The Schomburg Center for Research in Black Culture, ed. Jubilee: The Emergence of African-American Culture

African American Review, Winter, 2003 by Toru Kiuchi

In the essay entitled "Sacred Legacies," Annette Gordon-Reed demonstrates that American slavery and racism were "inextricably entwined" and that, "although white slave owners did have overwhelming power, they were not gods." The power of the masters notwithstanding, enslaved Africans adapted their African religious heritages to their New World realities and reinvented them in a series of new Afro-Christian religious practices. We next see rare photographs of the first African Baptist Church of Richmond, Virginia, and an adorned gravesite, followed by Gayraud S. Wilmore's powerful essay "The Religion of the Slave." We are then presented with rare photographs of the 22 June 1827 issue of Freedom's Journal, the first African American newspaper in the United States, and the first 1859 issue of the Anglo-African Magazine, the first African American literary journal in the United States. Additional documents and photographs of the first African American schools and colleges are supplemented by Henry Louis Gates, Jr.'s essay "The Talking Book," excerpted from his 1988 book The Signifying Monkey: A Theory of Afro-American Literary Criticism. Adopting a global standpoint, this essay refutes all the arguments that have been made in the past that African Americans were somehow less than fully equal members of the human race.

Part II also examines almost all of the contemporary musical forms and vernacular dances of the Caribbean and the Americas, tracing their roots to the earlier slave culture that existed in those areas. The discussion continues in the same vein, showing that Southern American speech patterns, cuisine, and quilt making were all influenced by enslaved Africans. Amiri Baraka's essay "The Phenomenon of Soul in African-American Music" corroborates these analyses, arguing that soul and funk (feelings connected directly with the African American experience) have never ceased to exist in black music and culture despite a commercial dilution that was designed, largely, to cater to white audiences.
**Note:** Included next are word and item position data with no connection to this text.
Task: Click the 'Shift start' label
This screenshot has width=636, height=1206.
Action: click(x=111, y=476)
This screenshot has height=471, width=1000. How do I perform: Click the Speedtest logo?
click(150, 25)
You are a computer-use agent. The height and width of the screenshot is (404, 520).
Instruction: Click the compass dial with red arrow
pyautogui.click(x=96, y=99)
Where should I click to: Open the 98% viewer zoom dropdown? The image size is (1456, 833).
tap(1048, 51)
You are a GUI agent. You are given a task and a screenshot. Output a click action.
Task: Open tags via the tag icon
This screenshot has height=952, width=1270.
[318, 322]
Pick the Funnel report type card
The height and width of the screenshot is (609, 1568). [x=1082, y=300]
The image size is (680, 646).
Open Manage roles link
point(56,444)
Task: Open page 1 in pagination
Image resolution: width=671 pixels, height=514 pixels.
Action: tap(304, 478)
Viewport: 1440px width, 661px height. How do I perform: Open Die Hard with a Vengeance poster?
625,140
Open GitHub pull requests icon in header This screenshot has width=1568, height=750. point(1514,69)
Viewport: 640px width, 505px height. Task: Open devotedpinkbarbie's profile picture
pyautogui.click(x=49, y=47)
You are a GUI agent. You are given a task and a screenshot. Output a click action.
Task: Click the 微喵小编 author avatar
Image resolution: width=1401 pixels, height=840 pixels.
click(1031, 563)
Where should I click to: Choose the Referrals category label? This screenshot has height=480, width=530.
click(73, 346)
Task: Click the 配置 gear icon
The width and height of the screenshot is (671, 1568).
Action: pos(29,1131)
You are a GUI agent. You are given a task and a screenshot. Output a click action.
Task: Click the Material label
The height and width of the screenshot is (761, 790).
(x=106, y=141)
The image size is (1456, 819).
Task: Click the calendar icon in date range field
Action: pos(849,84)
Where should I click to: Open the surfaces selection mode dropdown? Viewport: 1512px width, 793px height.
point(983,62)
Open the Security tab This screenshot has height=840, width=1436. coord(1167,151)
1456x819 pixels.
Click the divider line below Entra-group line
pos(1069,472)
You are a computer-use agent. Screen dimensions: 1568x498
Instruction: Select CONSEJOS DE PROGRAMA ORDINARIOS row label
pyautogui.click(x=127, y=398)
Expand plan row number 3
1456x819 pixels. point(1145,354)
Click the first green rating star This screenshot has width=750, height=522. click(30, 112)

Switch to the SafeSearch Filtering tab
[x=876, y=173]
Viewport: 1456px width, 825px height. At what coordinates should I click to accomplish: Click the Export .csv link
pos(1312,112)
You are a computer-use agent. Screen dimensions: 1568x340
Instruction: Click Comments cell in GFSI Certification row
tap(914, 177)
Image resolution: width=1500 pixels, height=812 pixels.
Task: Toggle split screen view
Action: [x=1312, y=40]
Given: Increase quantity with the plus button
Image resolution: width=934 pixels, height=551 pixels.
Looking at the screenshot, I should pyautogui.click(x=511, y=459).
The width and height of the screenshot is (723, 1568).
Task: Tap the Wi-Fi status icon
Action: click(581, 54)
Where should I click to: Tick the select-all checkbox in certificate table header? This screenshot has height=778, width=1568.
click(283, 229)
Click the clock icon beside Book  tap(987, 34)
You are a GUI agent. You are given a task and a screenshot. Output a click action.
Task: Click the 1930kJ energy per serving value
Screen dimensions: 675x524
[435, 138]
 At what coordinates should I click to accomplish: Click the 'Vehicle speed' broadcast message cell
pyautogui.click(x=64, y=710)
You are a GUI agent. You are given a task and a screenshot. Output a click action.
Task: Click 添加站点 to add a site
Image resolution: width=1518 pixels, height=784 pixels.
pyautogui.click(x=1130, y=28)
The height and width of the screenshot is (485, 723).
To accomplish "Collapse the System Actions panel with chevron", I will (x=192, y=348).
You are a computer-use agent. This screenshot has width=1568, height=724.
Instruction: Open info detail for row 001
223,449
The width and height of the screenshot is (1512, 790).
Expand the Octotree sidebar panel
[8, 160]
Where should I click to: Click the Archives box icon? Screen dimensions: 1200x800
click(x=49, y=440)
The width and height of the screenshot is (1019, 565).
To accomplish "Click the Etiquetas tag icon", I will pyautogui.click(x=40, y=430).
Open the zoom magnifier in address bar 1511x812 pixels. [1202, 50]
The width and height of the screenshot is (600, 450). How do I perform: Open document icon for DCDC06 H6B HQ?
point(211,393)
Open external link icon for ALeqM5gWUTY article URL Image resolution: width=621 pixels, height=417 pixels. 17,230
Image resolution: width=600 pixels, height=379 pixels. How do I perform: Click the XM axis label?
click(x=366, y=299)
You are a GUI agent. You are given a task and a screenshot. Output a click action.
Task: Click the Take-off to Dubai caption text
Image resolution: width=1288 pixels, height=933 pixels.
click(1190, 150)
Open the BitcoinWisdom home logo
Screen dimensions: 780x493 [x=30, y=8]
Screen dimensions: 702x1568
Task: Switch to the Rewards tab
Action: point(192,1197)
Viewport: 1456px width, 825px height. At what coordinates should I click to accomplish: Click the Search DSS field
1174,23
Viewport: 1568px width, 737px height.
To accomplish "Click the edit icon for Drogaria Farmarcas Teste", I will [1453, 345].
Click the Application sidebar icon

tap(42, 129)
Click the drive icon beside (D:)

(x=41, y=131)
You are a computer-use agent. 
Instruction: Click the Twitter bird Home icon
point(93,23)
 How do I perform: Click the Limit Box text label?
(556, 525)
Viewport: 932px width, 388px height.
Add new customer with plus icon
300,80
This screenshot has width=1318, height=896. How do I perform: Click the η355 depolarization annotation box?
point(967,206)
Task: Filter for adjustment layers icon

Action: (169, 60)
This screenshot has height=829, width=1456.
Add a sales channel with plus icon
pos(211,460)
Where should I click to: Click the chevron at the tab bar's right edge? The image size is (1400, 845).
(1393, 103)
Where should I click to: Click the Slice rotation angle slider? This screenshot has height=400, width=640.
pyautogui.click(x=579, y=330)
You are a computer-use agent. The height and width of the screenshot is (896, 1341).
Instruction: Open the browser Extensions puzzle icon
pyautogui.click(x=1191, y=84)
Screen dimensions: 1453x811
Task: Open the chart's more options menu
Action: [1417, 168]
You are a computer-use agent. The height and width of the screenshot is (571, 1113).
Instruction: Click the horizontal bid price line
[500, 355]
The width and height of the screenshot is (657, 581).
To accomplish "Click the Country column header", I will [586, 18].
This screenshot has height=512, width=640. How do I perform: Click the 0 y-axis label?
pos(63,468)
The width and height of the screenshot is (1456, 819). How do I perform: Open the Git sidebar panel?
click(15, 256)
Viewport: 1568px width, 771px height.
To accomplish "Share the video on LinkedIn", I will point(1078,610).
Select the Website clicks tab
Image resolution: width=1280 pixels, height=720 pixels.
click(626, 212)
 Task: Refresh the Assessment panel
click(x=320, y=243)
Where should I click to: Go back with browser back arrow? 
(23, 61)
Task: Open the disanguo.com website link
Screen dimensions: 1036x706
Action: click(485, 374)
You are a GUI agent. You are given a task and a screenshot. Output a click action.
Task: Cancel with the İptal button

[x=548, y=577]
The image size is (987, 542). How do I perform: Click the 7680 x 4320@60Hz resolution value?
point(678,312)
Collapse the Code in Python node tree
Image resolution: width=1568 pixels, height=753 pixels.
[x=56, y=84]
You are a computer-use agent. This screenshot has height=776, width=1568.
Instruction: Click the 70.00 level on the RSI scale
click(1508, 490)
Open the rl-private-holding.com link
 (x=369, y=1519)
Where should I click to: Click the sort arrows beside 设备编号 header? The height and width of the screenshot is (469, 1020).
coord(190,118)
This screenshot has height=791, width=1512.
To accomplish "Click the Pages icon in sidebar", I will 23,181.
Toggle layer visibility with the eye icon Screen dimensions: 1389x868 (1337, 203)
The final section, Part III, relates to the impact of Abraham Lincoln's Emancipation Proclamation on the more than 36 million African-descended people living in the United States. The highlight here is John Hope Franklin's definitive essay "The Emancipation Proclamation: An Act of Justice," which serves as a conclusion to Jubilee. This essay details quite interesting historical facts. For instance, we are told that at 10:45 a.m. on 1 January 1863, when the draft of the Emancipation Proclamation was brought to the White House, President Lincoln found a mistake in the text. After correcting it, Lincoln took up the pen again to sign the Proclamation, but his hand shook so hard that for a moment he could not write. Another interesting fact is that in the preliminary draft nothing was said about the use of blacks as soldiers, but that in the final draft President Lincoln added a clause stipulating the reception of former slaves into the armed services.

Jubilee, with its transatlantic focus, consistently uses the term enslaved Africans, focusing on the tragedy of slavery in a global context. Such a viewpoint is also apparent in the book's broad examination of slavery in the Americas and the West Indies as well as in the United States. Jubilee thus spans both the time and geography of the African Diaspora, progressing from the early eighteenth to the late nineteenth century, and ranging from the West Coast of Africa to the Americas and the West Indies. Jubilee ends with the remark that "enslaved Africans and their descendants have been active, creative, thinking human beings who made their own histories and cultures during slavery and continue to do so today." Overall, Jubilee will prove helpful and useful to critics and students who are beginning to explore the history of African slavery more widely than they have done before.